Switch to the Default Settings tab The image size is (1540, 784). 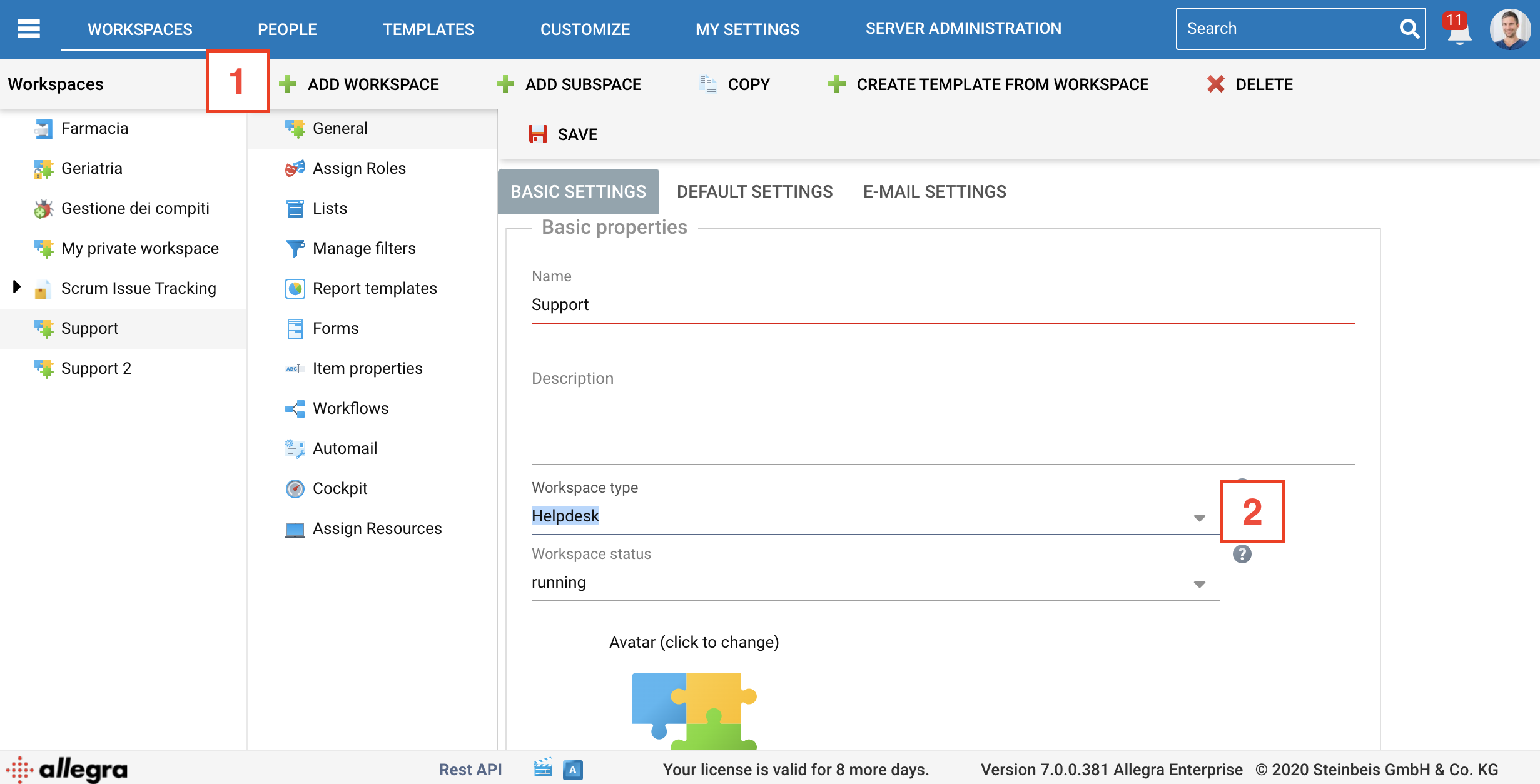point(754,191)
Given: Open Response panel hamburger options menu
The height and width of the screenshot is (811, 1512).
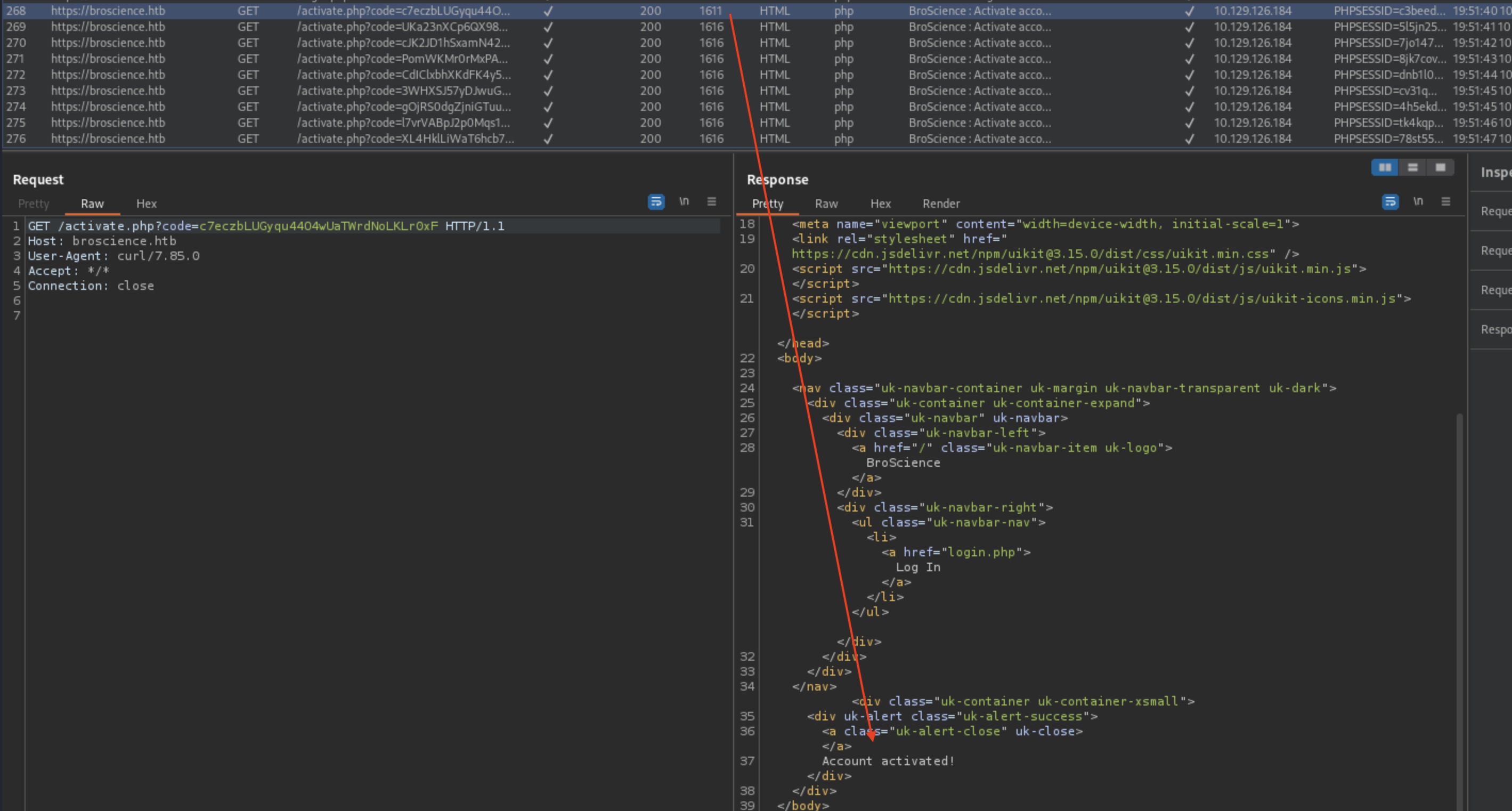Looking at the screenshot, I should tap(1446, 201).
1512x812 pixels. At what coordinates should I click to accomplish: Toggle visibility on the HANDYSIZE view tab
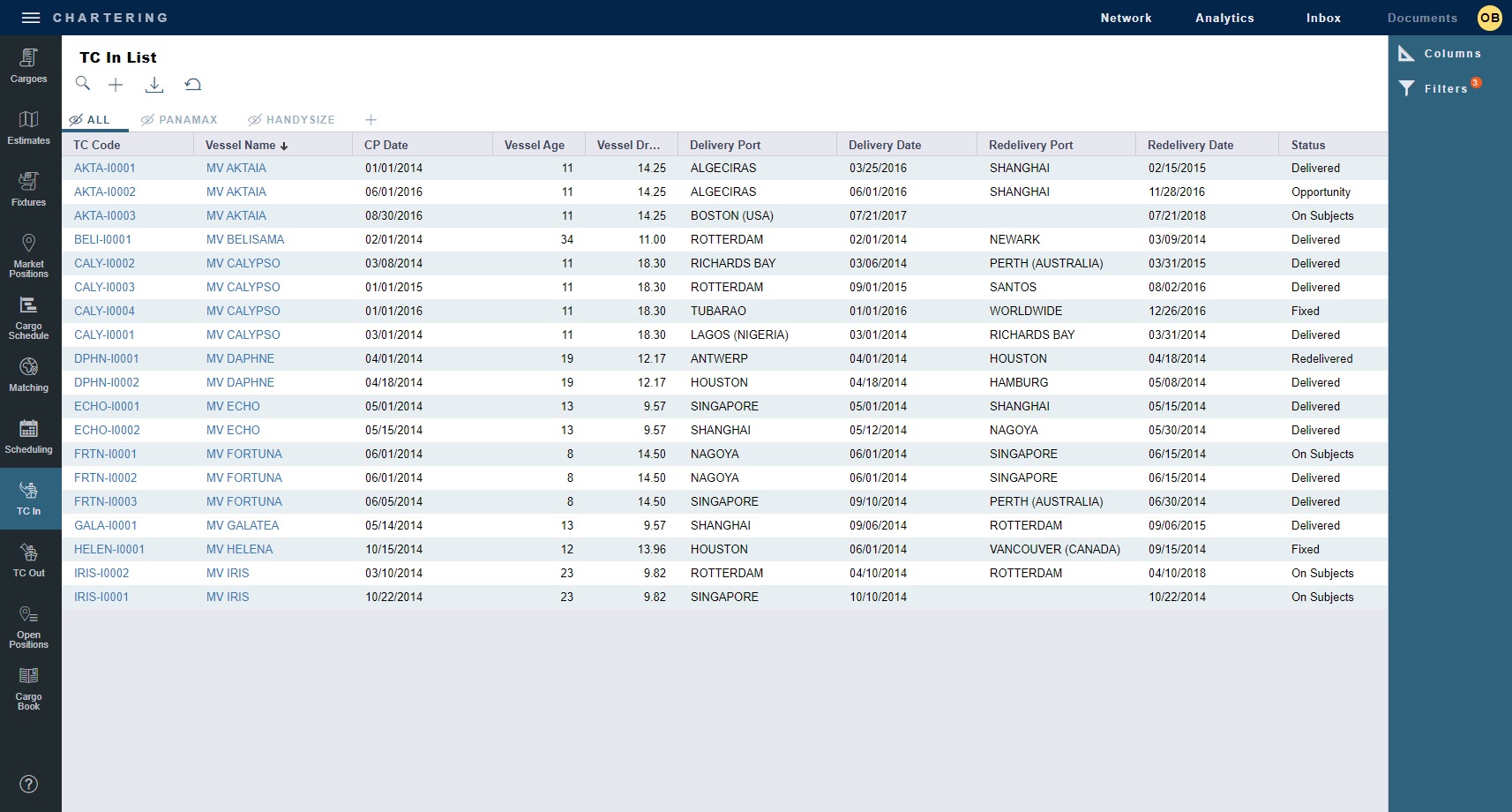tap(256, 119)
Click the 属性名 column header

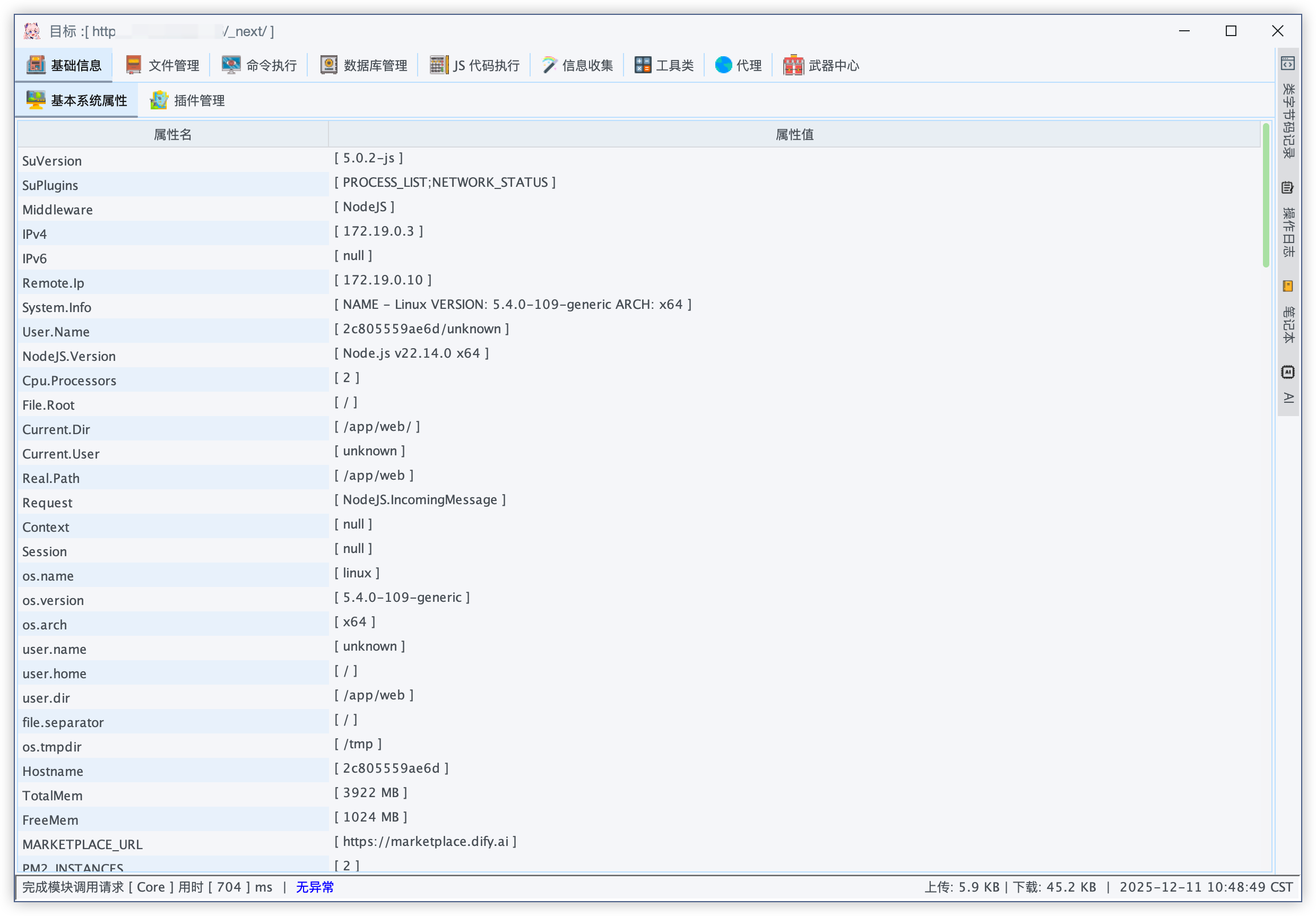pos(172,134)
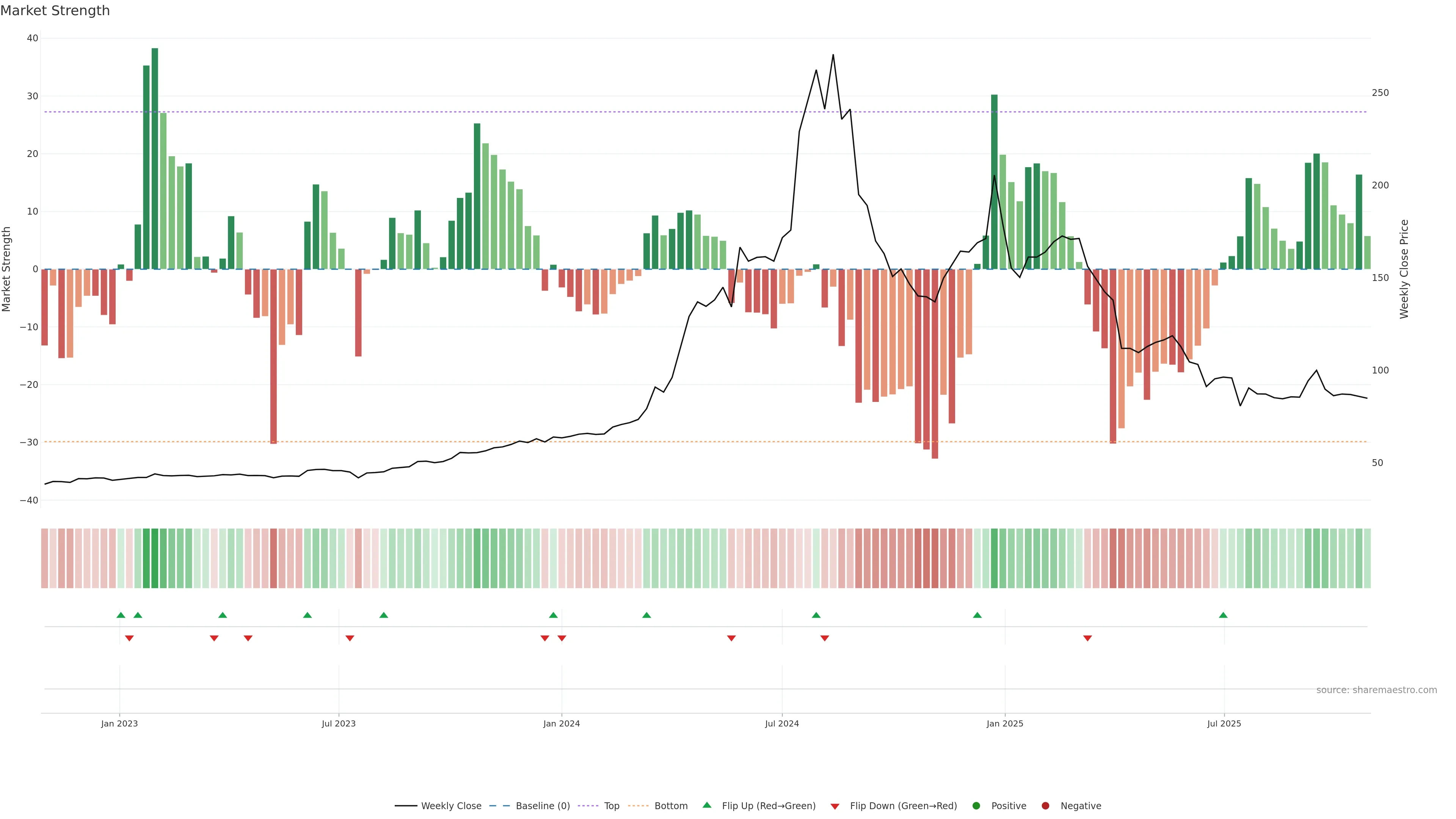This screenshot has width=1456, height=819.
Task: Click the tallest dark green bar above 35
Action: tap(155, 158)
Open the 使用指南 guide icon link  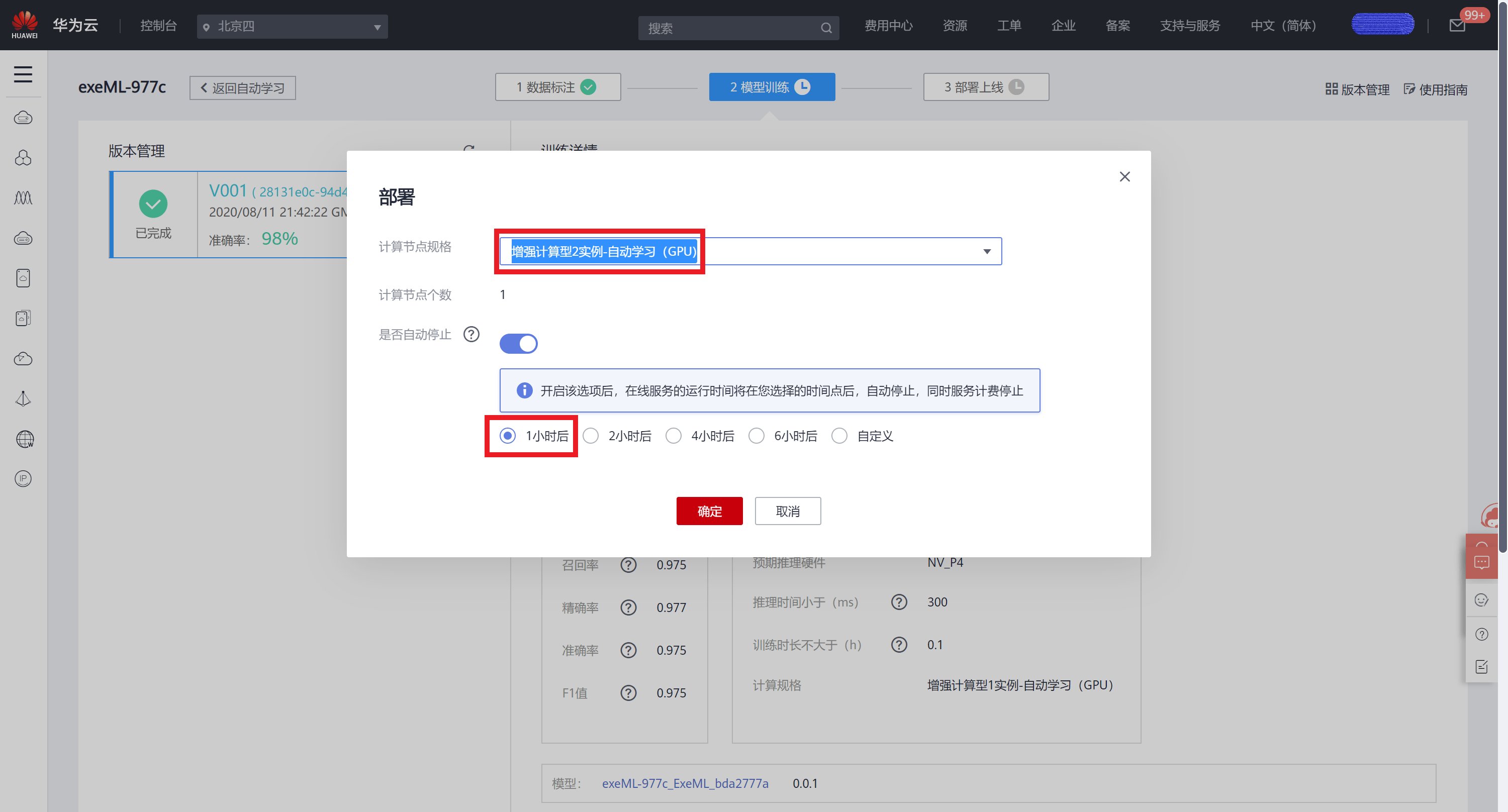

------------

From the line containing "1512x812 pixels. At" down to the last line of the records above, repeat every line exactly and nothing else, dropping any pictures.

1512x812 pixels. At what coordinates should I click to accomplish: Toggle visibility on the HANDYSIZE view tab
tap(256, 119)
Click the 属性名 column header

pos(172,134)
This screenshot has width=1456, height=819.
Task: Click the tallest dark green bar above 35
Action: tap(155, 158)
Open the 使用指南 guide icon link  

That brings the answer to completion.